See What Sticks: Presence Doesn’t Mean Perfection

Written by: Amma Marfo

I was so nervous about this moment, and so worried that I would look awkward on the stage, that I couldn’t even bring myself to stand. Instead I rolled forward a chair from the back of the stage, sat on it, and began.

I look back at that talk now and cringe — a lot. If I were critiquing it today, there are a hundred things I would change, starting with the wrinkly white T-shirt I was wearing. And yet … I had prepared carefully what I wanted to say, and I knew there were at least some in the audience desperate for TED to survive. If I could just give those supporters a reason to get excited, perhaps they would turn things around.

The passage above, shared in Chris Anderson’s recently released guide to TED talk-style speaking, conveys a lack of polish that strays far from the TED standard- a standard we’ve become accustomed to in the inspirational capsule talks we see online and live across the country. And yet, the capitalization on message and feelings of the audience was enough to inspire, we learn later, a standing ovation for the talk Anderson would go on to give.

Looking back on Harvard social psychologist Amy Cuddy’s new book Presence (itself inspired by her wildly popular TED talk), that was the piece that stuck out to me the most significantly. Before reading it, I believed it would be a treatise on how “power posing,” a practice referenced frequently in women’s empowerment circles and semi-officially endorsed by Shonda Rhimes, was a cure-all for fledgling communication and confidence. But as a nearly 300-page length would imply, there’s more to it than that. Cuddy defines presence as follows:

Presence, as I mean it throughout these pages, is the state of being attuned to and able to comfortably express our true thoughts, feelings, values, and potential. That’s it. It is not a permanent, transcendent mode of being. It comes and goes. It is a moment-to-moment phenomenon.

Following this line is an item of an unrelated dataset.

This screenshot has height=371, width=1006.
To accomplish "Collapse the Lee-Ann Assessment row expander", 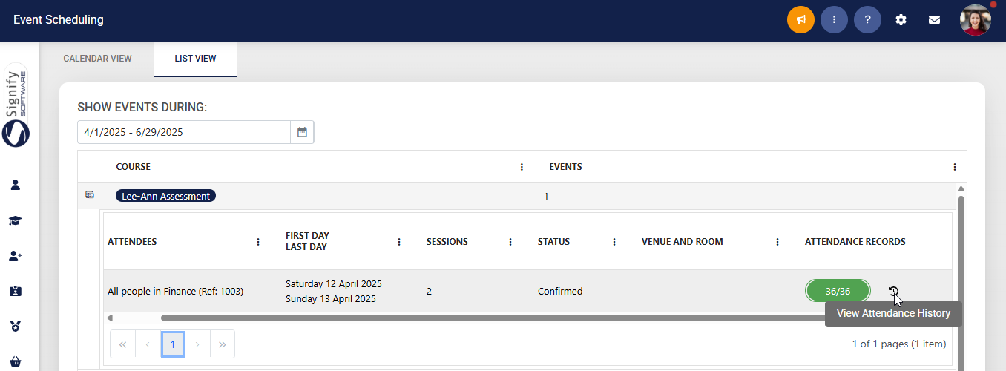I will pos(90,195).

This moment in the book was a powerful one for me, because it freed me from the obligation of having to be present all the time. My mind has to wander (and, because of anxiety, does often). But if I could, for whatever reason, only harness presence in the moments where I need it most, that would be enough.

Cuddy reinforced this idea when she references a study by Jennifer Carson Marr and Dan Cable, a pair seeking to determine whether a company would make better hires if they focused on the attractiveness and suitability of their candidates, or on making themselves appear attractive and suitable to others. What they ultimately learned: the more concerned they were with appearing likeable and desirable as an employer, the less successfully they brought on qualified and suitable candidates. That is, if you’re looking to bring someone onto your team, focus less on yourself and more on what they can bring to it.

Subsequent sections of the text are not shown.